GMR wins Male airport deal
GMR Infrastructure-led consortium on Thursday won a bid to build, operate, modernise and expand the Male International Airport (MIA) in the Maldives. The contract will be for 25 years.
The GMR-Malaysia Airports Holdings Berhad consortium proposes to pay $78 million upfront, one per cent of the total profits in the first year (until 2014) and 10 per cent of the profit from 2015 to 2035. It will also pay 15 per cent of fuel trade revenues in the first four years and 27 per cent from 2015 to 2035.

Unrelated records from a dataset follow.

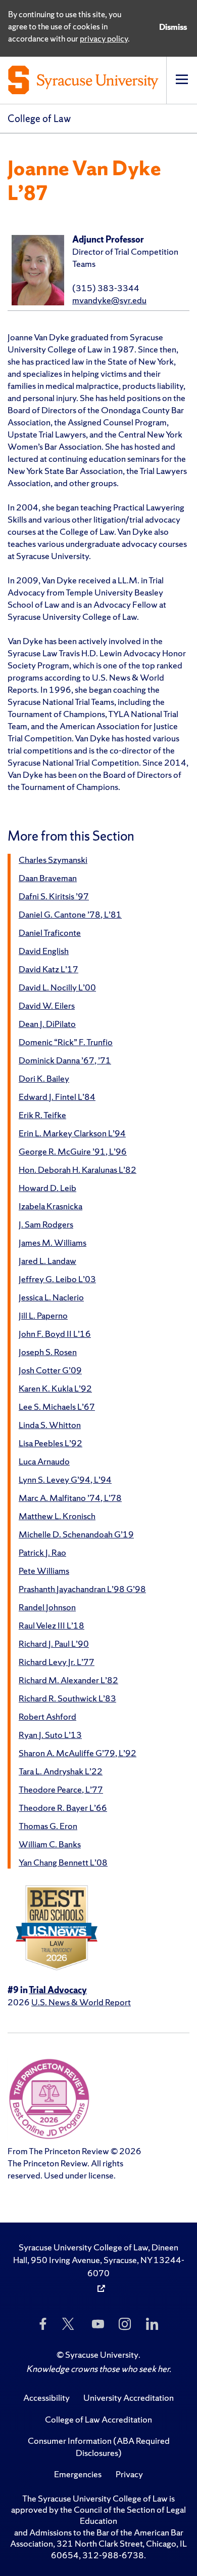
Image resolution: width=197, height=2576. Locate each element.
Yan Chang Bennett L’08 (63, 1862)
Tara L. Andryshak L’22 (61, 1771)
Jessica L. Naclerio (51, 1297)
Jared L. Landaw (47, 1260)
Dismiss (173, 26)
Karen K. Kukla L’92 (55, 1388)
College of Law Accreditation (98, 2419)
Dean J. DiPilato (47, 1023)
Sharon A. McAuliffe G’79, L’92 (77, 1753)
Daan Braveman (48, 878)
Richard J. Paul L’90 (54, 1643)
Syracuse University (101, 2354)
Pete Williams (44, 1570)
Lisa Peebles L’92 (50, 1443)
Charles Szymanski (53, 859)
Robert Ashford (47, 1716)
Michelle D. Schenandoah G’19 (76, 1534)
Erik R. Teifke (42, 1115)
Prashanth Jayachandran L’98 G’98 (82, 1589)
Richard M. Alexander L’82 (68, 1680)
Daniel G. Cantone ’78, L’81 (70, 914)
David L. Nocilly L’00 (57, 987)
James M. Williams (52, 1242)
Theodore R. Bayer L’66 (63, 1807)
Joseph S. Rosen (48, 1352)
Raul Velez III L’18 (51, 1625)
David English (44, 951)
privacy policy (104, 38)
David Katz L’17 (48, 969)
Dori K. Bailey (44, 1078)
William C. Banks (50, 1844)
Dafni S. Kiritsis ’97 (54, 896)
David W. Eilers (47, 1005)
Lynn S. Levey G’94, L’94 (65, 1479)
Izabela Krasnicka (50, 1206)
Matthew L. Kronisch (57, 1516)
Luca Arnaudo (44, 1461)
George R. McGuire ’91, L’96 (73, 1151)
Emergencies (78, 2474)
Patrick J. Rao (42, 1552)
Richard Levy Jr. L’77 (56, 1662)
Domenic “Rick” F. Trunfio (66, 1042)
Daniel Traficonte (50, 932)
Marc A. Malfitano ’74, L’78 (70, 1497)
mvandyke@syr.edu (109, 300)
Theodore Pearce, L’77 (61, 1789)
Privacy (129, 2474)
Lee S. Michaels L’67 (57, 1406)
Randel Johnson (47, 1607)
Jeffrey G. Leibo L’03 (57, 1279)
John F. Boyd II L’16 (55, 1333)
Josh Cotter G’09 (50, 1370)
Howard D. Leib (47, 1188)
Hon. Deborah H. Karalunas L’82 (77, 1169)
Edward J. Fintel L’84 (57, 1096)
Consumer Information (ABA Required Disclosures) (99, 2447)
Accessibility (46, 2397)
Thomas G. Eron (48, 1826)
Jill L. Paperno (43, 1315)
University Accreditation (128, 2397)
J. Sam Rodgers (46, 1224)
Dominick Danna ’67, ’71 (65, 1060)
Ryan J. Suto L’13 (50, 1734)
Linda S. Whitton (50, 1425)
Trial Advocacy (58, 1990)
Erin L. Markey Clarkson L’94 (72, 1133)
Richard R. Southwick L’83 (67, 1698)
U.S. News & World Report (81, 2002)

“We have bid for Male airport because of its high future potential. Since it is the only airport of the capital city and the government’s focus on tourism, it is frequented by high net worth individuals, who could be tapped for increasing the revenue from duty-free shopping,” Mr P. Sripathy, the CEO of the GMR Hyderabad International Airport Ltd told this newspaper from Male.
Since it is a brownfield airport, he said the company will start making profits from day one.
With this, the group now has five airports in Delhi, Hyderabad, Istanbul and two airports in the Maldives in its portfolio.
Asked if the company is scouting for any other airports, Mr Sripathy said the company always considers acquiring good airports, but he declined to identify the airports.
This is the second airport that GMR will be taking up in the South Asian island nation — the first one being the modernisation and operation of the Hanimaadhoo airport.
Apart from the GMR-led consortium, two other consortia — Aeroport De Paris, France-TAV, Turkey consortium and Zurich Airport-GVK consortium had participated in the bidding.
GVK Airport Developers has reportedly offered $27 million as upfront payment, 27 per cent of the total profits in the first four years, nine per cent of the profit from 2015 to 2035 and nine per cent of fuel revenues.
The Turkey consortium offered $7 million upfront payment, 31 per cent of profits until 2014, 29.5 per cent of the profits for the remaining years.